The t-test shown above generates a p-value of 0.8826 which is greater than 0.05, therefore signifying that there is not a statistically significant difference between high school and college graduates in their mean feeling towards women. We fail to reject the null hypothesis for this analysis.

Conclusions

The overall findings of these analyses show that college graduates are more likely to strongly agree that gender equality is important and strongly disagree that women should return to their traditional roles in society versus high school graduates only. However, high school graduates are more likely to strongly agree that women miss out on jobs due to discrimination, whereas college graduates are more likely to strongly disagree with that statement. This could be due to the differences in industries between college and high school graduates and their overall experiences in the workforce.
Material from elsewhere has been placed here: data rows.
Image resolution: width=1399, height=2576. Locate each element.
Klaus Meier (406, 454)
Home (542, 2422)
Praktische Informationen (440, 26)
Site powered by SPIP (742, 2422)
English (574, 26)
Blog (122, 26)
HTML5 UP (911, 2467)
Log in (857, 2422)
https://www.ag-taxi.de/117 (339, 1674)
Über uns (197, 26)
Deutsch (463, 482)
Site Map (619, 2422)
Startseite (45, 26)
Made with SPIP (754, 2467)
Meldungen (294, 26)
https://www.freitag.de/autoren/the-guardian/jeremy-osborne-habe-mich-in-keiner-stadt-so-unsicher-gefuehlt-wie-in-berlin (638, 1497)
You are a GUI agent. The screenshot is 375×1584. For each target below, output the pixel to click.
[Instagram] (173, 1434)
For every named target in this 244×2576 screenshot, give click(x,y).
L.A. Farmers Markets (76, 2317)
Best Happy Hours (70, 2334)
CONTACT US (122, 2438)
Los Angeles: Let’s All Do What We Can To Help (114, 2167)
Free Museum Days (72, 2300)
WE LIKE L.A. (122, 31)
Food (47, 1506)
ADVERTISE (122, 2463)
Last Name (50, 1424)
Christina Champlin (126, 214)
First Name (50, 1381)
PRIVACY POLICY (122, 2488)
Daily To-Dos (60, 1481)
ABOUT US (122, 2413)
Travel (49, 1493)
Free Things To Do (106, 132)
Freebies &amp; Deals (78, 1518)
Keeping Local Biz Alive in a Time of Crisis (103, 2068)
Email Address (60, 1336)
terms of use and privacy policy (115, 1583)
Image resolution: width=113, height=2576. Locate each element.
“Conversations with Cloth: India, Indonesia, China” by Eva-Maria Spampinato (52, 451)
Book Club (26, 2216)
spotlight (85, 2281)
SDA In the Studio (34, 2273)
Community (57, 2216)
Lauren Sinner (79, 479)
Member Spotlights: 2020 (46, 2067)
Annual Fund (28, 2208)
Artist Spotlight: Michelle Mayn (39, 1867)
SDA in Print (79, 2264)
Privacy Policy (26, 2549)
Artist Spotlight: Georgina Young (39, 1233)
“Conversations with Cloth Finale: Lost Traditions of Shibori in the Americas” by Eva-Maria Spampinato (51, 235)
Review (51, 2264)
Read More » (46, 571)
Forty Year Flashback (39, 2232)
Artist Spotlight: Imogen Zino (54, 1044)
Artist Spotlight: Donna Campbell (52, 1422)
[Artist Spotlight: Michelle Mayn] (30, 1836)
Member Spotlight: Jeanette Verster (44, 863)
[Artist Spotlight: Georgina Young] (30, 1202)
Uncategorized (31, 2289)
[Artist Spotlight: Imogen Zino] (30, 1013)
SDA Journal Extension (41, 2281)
In all, from the analyses, the most statistical significant relationship was between education level and gender roles (analysis 2) is more significant, the second being the relationship between education level and modern sexism demands (analysis 3), and the third being education level and gender equality (analysis 1). While all 3 of these analyses showed statistical significance, there was no statistical significance between college graduates and high school graduates in their average feeling towards women. The means of these two groups as well as their population distribution were almost the same.